Assigned task
From the biography of Pauline Maier below, list every television network and television program it names.

Segment Start: Selected excerpt

Concept

Pauline Maier

Résumé
Pauline Alice Maier (née Rubbelke; April 27, 1938 – August 12, 2013) was a revisionist historian of the American Revolution, whose work also addressed the late colonial period and the history of the United States after the end of the Revolutionary War. She was the William R. Kenan, Jr. Professor of American History at the Massachusetts Institute of Technology (MIT). Maier achieved prominence over a fifty-year career of critically acclaimed scholarly histories and journal articles. She was a Fellow of the American Academy of Arts and Sciences and taught undergraduates. She authored textbooks and online courses. Her popular career included series with PBS and the History Channel. She appeared on Charlie Rose, C-SPAN2's In Depth and wrote 20 years for The New York Times review pages. Maier was the 2011 President of the Society of American Historians. She won the 2011 George Washington Book Prize for her book Ratification: The People Debate the Constitution, 1787–1788. She died in 2013 from lung cancer at the age of 75. Born in St. Paul, Minnesota in 1938 as Pauline Rubbelke, she attended parochial schools. Her father was a firefighter and her mother was a homemaker with five children. On entering Radcliffe College as an undergraduate, her original ambition was to be in the newspaper business. She was a writer on The Harvard Crimson and worked summers at the Quincy, Massachusetts Patriot Ledger. She graduated from Radcliffe in 1960 with a bachelor's degree in history and literature. It was on the Crimson that she met her future husband, Charles S. Maier. After graduation, they both attended schools at Oxford on fellowships, she as a Fulbright Scholar at the London School of Economics and Political Science. On completing their studies, they married and toured Europe together. The couple returned to Harvard University to pursue doctoral degrees, Charles in European history, and Pauline in 20th century urban studies in line with her interest in contemporary politics.

Segment End: Selected excerpt
Segment Start: Dataset extract

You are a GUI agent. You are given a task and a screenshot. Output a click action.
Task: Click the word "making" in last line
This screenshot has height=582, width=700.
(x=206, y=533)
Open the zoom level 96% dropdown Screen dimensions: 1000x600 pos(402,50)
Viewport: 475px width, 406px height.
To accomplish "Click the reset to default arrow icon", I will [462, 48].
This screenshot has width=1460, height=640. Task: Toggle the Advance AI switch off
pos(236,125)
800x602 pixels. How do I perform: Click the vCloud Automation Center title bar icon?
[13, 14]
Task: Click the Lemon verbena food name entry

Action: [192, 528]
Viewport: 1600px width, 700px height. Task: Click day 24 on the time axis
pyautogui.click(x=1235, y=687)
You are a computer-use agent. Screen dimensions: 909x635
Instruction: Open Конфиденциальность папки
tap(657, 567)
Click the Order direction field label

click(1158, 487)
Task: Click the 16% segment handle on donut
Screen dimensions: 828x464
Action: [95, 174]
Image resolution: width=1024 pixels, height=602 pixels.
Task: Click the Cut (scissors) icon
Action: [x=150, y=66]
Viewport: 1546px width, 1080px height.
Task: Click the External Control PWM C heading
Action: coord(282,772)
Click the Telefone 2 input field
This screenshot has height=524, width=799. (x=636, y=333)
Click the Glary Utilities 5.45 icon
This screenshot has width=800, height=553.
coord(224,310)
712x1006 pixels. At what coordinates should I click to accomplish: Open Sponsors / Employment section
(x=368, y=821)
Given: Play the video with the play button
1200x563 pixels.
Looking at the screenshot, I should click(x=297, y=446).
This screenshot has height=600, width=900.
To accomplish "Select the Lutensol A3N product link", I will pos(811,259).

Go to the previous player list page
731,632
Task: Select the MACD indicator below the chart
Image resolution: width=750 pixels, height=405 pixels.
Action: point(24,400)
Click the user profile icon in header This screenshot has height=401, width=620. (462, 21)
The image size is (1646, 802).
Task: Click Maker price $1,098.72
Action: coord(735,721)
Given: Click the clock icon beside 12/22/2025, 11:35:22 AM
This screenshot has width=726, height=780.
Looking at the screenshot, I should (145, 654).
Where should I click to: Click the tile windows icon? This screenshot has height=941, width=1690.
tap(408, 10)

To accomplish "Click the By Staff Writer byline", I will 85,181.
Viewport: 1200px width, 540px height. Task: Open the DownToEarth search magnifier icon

Segment End: Dataset extract

Response below
PBS, the History Channel, Charlie Rose, C-SPAN2's In Depth